The UK government, as part of its ‘Digital Economy’ initiative, has released with great fanfare the Data Science Ethical Framework. Its ministerial champion has characterised it as ‘harnessing the progressive power of data science while protecting the public’.
It does neither, but clearly illuminates the lengths to which the government (along with others) will go in trying to influence and dictate behaviour in areas where they have no literacy at all with respect to understanding the underlying capabilities (data, analytics and algorithms) or the consequences of the harm that can come if left to their own devices.
Ever since the notion of big data came onto the scene, many have extolled its virtues in changing the world as we know and understand it. They have hyped – with a zeal not previously seen – the notions of data science, data scientists, algorithms and machine learning.
Virtually all of them have advocated its wide-scale use to analyse and predict citizens’ behaviour in order to gain deeper insights, without any controls as to just how creepy this activity could get in terms of interacting with the public at large.
Any attempt to limit how and where big data and analytics should be applied was met by the fury of these same advocates who characterised it as ‘stifling economic growth and wealth creation’.
Not surprisingly, most advocates have been highly influential in getting governments to go along with their thinking and to take a ‘hands off’ approach.
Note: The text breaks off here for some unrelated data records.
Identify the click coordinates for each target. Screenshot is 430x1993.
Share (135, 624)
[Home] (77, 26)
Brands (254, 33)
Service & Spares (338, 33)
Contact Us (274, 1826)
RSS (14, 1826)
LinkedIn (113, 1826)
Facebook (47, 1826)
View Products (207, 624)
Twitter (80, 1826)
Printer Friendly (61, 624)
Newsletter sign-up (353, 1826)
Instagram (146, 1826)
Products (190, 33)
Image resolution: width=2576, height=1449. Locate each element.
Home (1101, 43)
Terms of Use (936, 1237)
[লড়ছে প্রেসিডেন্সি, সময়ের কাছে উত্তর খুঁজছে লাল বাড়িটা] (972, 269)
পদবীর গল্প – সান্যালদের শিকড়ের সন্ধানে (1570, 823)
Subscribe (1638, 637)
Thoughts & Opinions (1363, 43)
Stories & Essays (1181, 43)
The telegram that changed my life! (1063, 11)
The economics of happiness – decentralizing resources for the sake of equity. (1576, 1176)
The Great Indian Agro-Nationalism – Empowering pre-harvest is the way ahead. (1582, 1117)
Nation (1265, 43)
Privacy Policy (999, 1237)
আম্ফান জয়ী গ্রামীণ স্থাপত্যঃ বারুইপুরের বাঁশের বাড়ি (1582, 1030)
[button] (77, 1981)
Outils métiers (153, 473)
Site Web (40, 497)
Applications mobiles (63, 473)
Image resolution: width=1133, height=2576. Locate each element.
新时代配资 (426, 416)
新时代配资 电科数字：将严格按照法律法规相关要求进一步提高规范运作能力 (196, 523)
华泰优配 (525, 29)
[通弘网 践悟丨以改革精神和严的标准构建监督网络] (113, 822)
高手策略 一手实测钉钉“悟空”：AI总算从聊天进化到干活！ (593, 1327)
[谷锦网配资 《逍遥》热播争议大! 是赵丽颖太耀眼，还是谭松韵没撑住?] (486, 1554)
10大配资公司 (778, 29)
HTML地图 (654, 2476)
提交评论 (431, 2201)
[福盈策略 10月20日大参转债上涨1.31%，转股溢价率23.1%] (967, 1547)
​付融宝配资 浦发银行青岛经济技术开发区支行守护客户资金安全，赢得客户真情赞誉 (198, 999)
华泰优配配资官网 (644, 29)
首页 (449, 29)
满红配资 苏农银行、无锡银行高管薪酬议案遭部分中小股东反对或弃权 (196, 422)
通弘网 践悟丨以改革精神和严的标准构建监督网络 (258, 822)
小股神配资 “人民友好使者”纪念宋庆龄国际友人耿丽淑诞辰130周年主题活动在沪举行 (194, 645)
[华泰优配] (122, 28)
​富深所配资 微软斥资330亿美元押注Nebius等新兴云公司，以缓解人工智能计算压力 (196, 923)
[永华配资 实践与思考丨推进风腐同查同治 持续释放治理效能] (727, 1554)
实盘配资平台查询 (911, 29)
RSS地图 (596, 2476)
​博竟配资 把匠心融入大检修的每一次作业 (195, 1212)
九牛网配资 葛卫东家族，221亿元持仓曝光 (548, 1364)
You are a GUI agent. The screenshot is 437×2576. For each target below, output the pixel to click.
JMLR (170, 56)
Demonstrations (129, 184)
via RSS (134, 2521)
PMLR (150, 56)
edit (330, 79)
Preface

This has not worked out well for consumers, who now see their daily lives dissected, analysed and ultimately manipulated by the algorithms and machine learning associated with the deep behavioural insights now available to almost every organisation who invests in data and analytics capabilities.
The backlash that has now arisen from this lack of control is significant enough that many governments have created ethics councils and other bodies that have gone on to generate reports and recommendations on the issue of ‘ethics in the age of the algorithm’.
Additionally, these same governments (US, UK, EU, etc) are also major advocates of digital and have undertaken major digital strategy and transformation efforts within their countries. These efforts have served to further exacerbate the ethics problem that we are now experiencing.
A common thread found amongst all of this is the seeming cluelessness that government leaders, ministers and civil servants exhibit each time they make an address or pronouncement on the topic of privacy, ethics and governance associated with big data, analytics, algorithms and digital.
Clearly, they don’t understand the underpinnings of the issues, or the reasons why this topic has become so paramount in the public’s mind and their stated demands that it be resolved to their satisfaction.
>See also: Data-driven government: oxymoron or reality?
Data (big or small), analytics (creepy or helpful) and algorithms (evil or good) are major influences in how the digital world around us evolves. Beyond the well-rehearsed platitudes, there needs to be a fundamental mastery of the details associated with these domains by leaders and policymakers who are ultimately accountable for making citizens’ lives better and protecting them from threats.
Without strong and competent leadership and controls (governance), these same citizens will be victimised rather than benefited by data, analytics, algorithms and digital.
The requirement for competent leadership is not a political platform for campaigning on, but a focal point for government action in order to uphold basic human rights, no matter what pace of change the country is experiencing.
An ethics framework that relies on self-governance, best efforts and serendipity to ensure that consumer privacy is protected and that citizens are not victimised by their own data is a recipe for disaster.
Government leaders must commit themselves to leading at all levels and across all domains. They must be literate and competent in the areas that they promote as catalysts for change and not leave citizens to the vagaries of data science.